- **THE DATA**:
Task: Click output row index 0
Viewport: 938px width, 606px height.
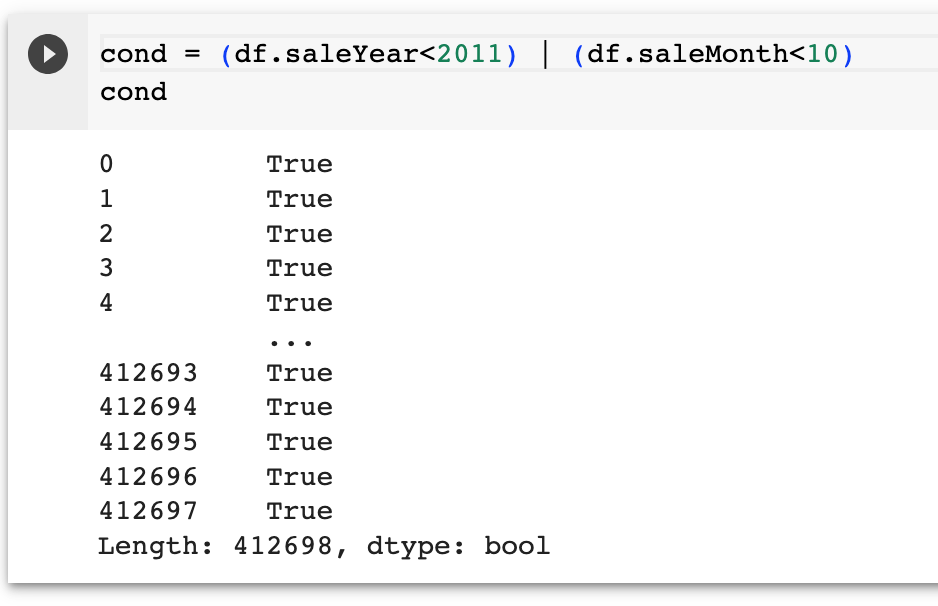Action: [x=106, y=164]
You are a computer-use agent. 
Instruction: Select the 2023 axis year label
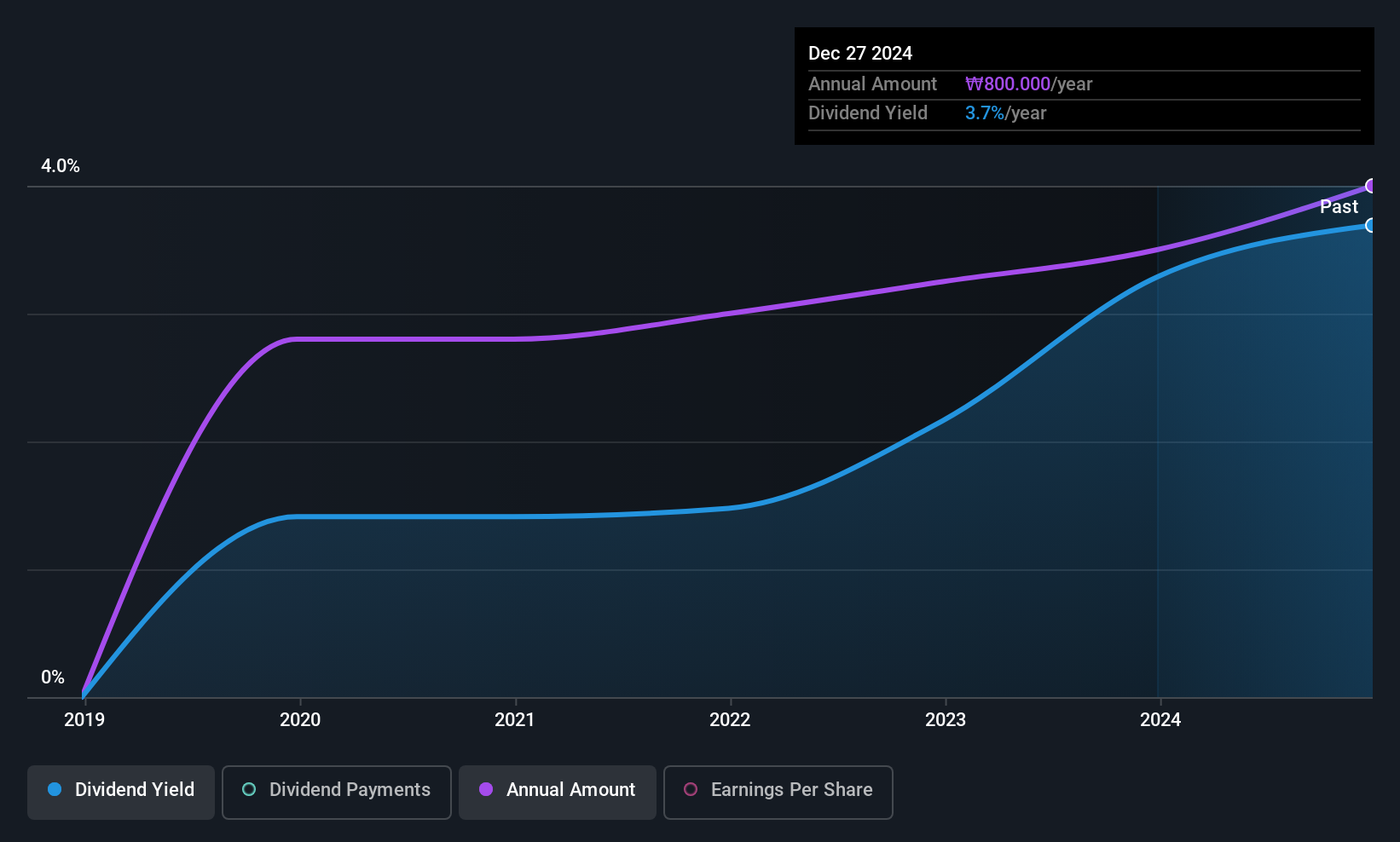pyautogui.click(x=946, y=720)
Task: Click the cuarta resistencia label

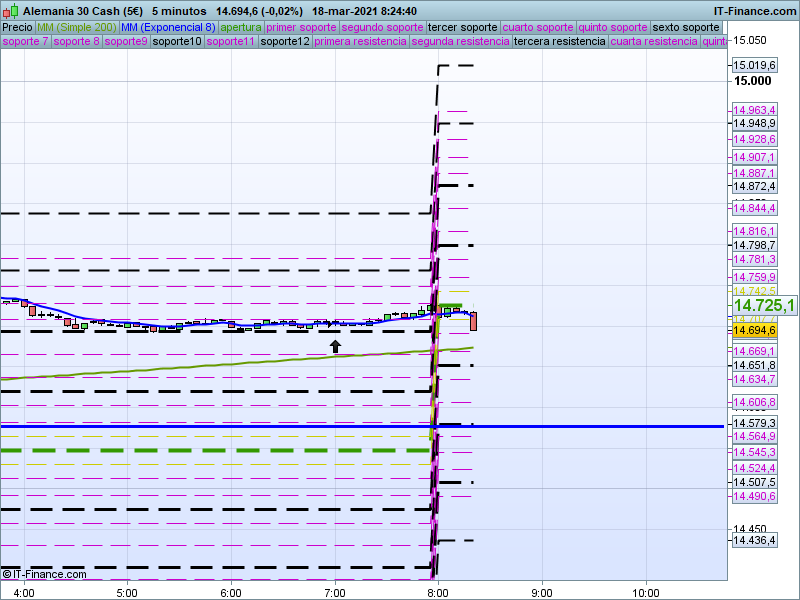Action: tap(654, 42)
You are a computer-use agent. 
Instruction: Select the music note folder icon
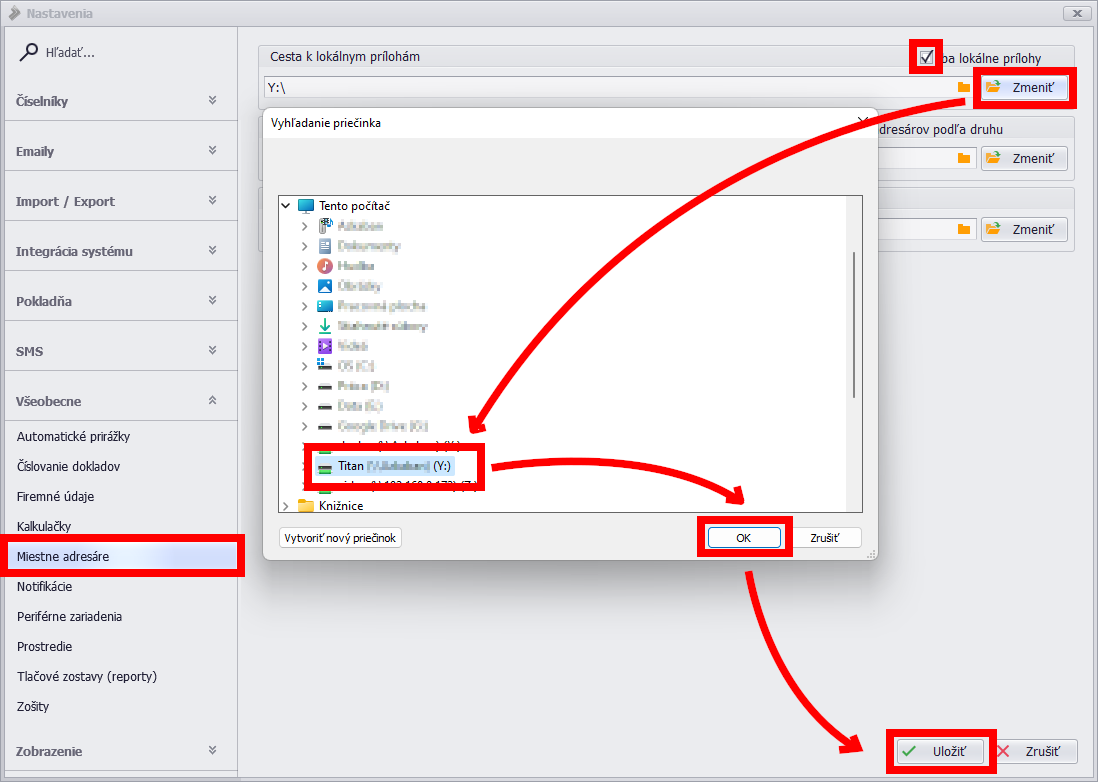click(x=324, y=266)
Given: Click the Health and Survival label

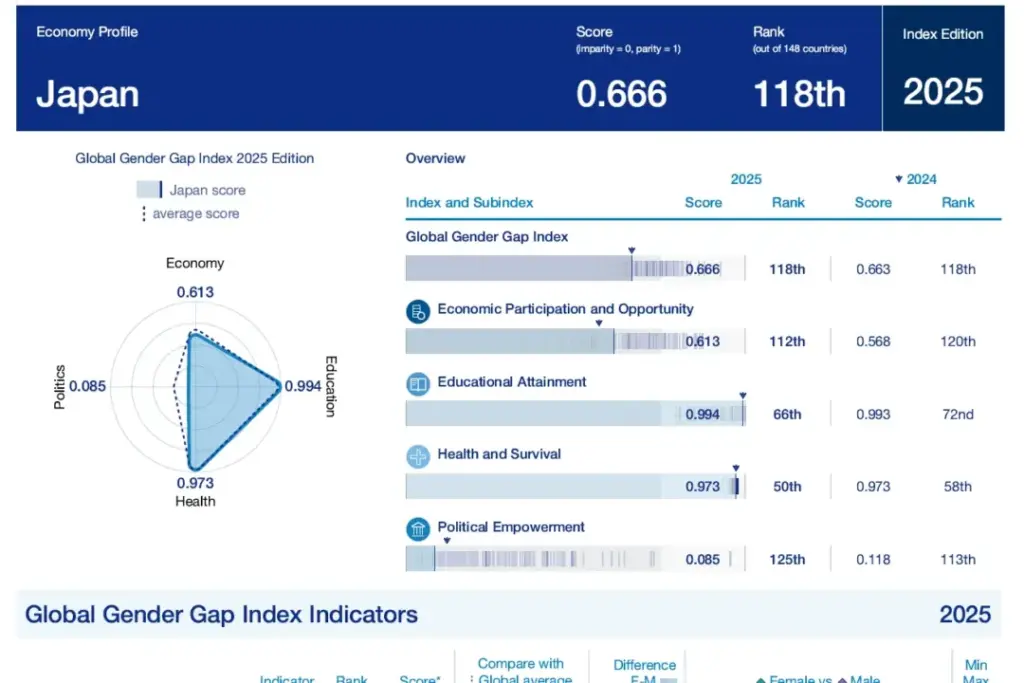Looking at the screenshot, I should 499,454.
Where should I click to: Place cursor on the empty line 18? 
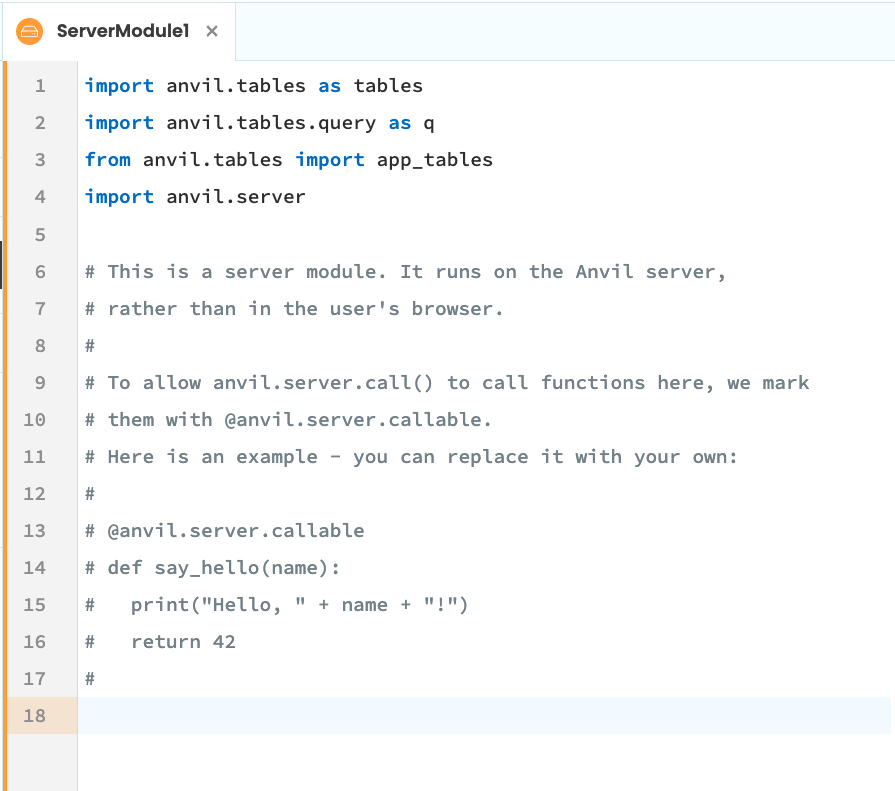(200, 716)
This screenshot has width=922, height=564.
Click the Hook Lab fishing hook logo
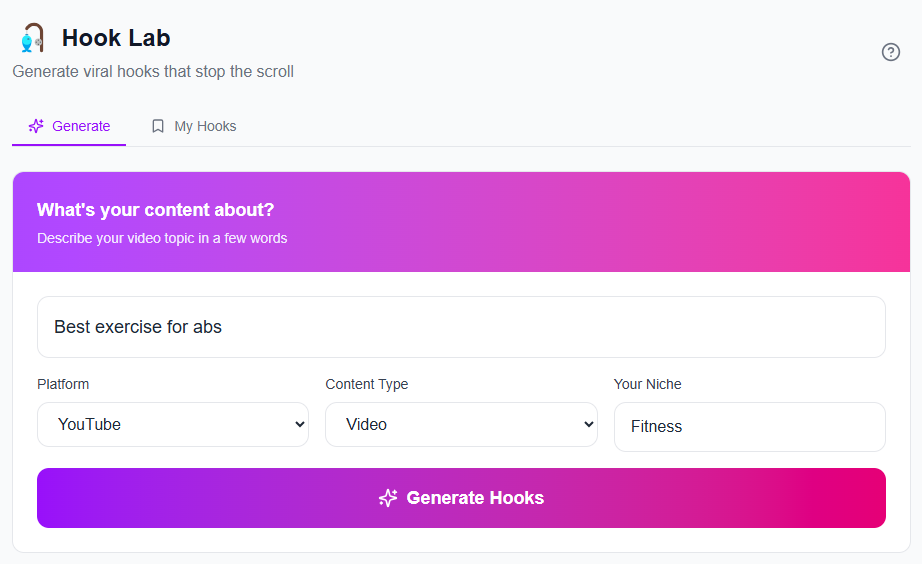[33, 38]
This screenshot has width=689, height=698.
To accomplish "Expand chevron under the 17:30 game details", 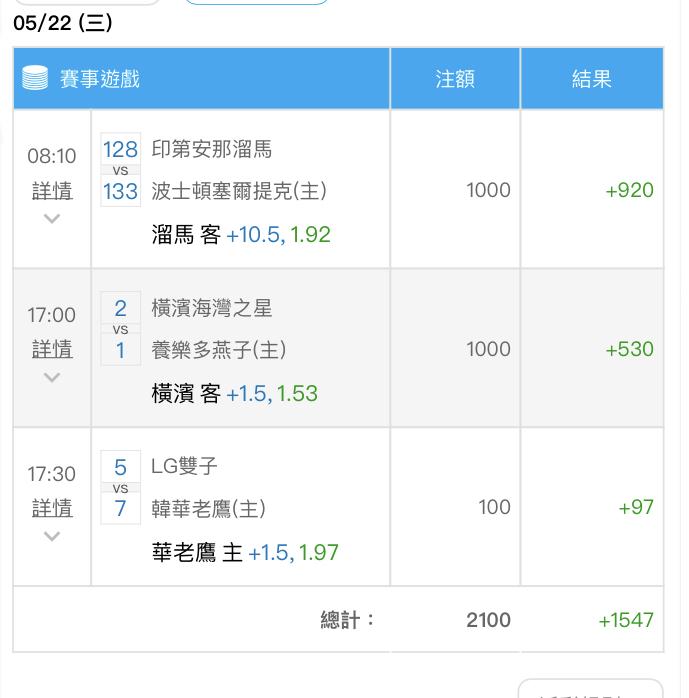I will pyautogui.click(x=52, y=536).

- **TASK REQUIREMENTS**:
In the data above, which lines have "This"? Report each of them.

- **RESPONSE**:
This screenshot has width=922, height=564.
This screenshot has width=689, height=698.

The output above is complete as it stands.